Where an entry holds an image, skip the image but reproduce the rest word for word.

::: Input records :::

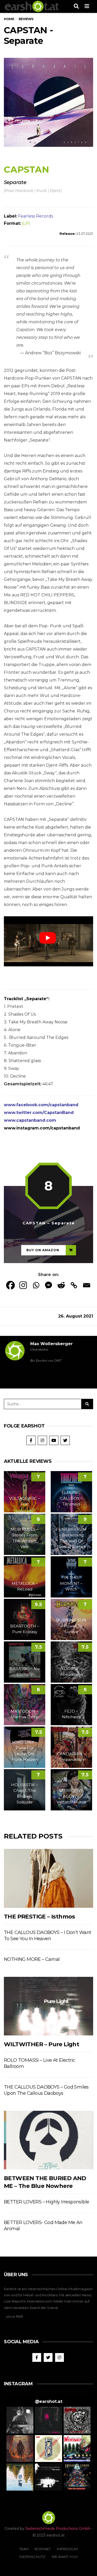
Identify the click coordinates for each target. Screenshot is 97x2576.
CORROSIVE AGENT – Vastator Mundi (71, 1796)
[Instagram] (23, 1285)
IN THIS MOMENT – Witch (71, 1583)
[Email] (86, 1285)
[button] (19, 2420)
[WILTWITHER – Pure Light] (48, 2006)
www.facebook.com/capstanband (41, 1104)
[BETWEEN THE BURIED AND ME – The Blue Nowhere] (48, 2140)
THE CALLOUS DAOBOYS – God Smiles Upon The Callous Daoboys (46, 2090)
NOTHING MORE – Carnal (31, 1959)
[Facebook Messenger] (48, 1285)
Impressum (67, 2549)
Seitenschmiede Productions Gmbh (57, 2528)
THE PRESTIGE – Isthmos (39, 1916)
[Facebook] (10, 1285)
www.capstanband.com (30, 1120)
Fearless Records (35, 216)
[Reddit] (61, 1285)
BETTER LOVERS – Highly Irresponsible (46, 2202)
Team (23, 2549)
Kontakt (43, 2549)
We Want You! (64, 2557)
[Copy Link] (74, 1285)
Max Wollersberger (51, 1343)
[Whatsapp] (36, 1285)
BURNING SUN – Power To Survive (71, 1626)
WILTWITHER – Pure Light (41, 2044)
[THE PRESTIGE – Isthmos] (48, 1878)
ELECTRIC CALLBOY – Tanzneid (71, 1498)
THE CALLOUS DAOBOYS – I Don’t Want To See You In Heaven (47, 1935)
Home (9, 19)
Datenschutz (32, 2557)
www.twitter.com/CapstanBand (39, 1112)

:::

Result for this task
Identify the click coordinates for each target. Screenshot is 97x2576.
CORROSIVE AGENT – Vastator Mundi (71, 1796)
[Instagram] (23, 1285)
IN THIS MOMENT – Witch (71, 1583)
[Email] (86, 1285)
[button] (19, 2420)
[WILTWITHER – Pure Light] (48, 2006)
www.facebook.com/capstanband (41, 1104)
[BETWEEN THE BURIED AND ME – The Blue Nowhere] (48, 2140)
THE CALLOUS DAOBOYS – God Smiles Upon The Callous Daoboys (46, 2090)
NOTHING MORE – Carnal (31, 1959)
[Facebook Messenger] (48, 1285)
Impressum (67, 2549)
Seitenschmiede Productions Gmbh (57, 2528)
THE PRESTIGE – Isthmos (39, 1916)
[Facebook] (10, 1285)
www.capstanband.com (30, 1120)
Fearless Records (35, 216)
[Reddit] (61, 1285)
BETTER LOVERS – Highly Irresponsible (46, 2202)
Team (23, 2549)
Kontakt (43, 2549)
We Want You! (64, 2557)
[Copy Link] (74, 1285)
Max Wollersberger (51, 1343)
[Whatsapp] (36, 1285)
BURNING SUN – Power To Survive (71, 1626)
WILTWITHER – Pure Light (41, 2044)
[THE PRESTIGE – Isthmos] (48, 1878)
ELECTRIC CALLBOY – Tanzneid (71, 1498)
THE CALLOUS DAOBOYS – I Don’t Want To See You In Heaven (47, 1935)
Home (9, 19)
Datenschutz (32, 2557)
www.twitter.com/CapstanBand (39, 1112)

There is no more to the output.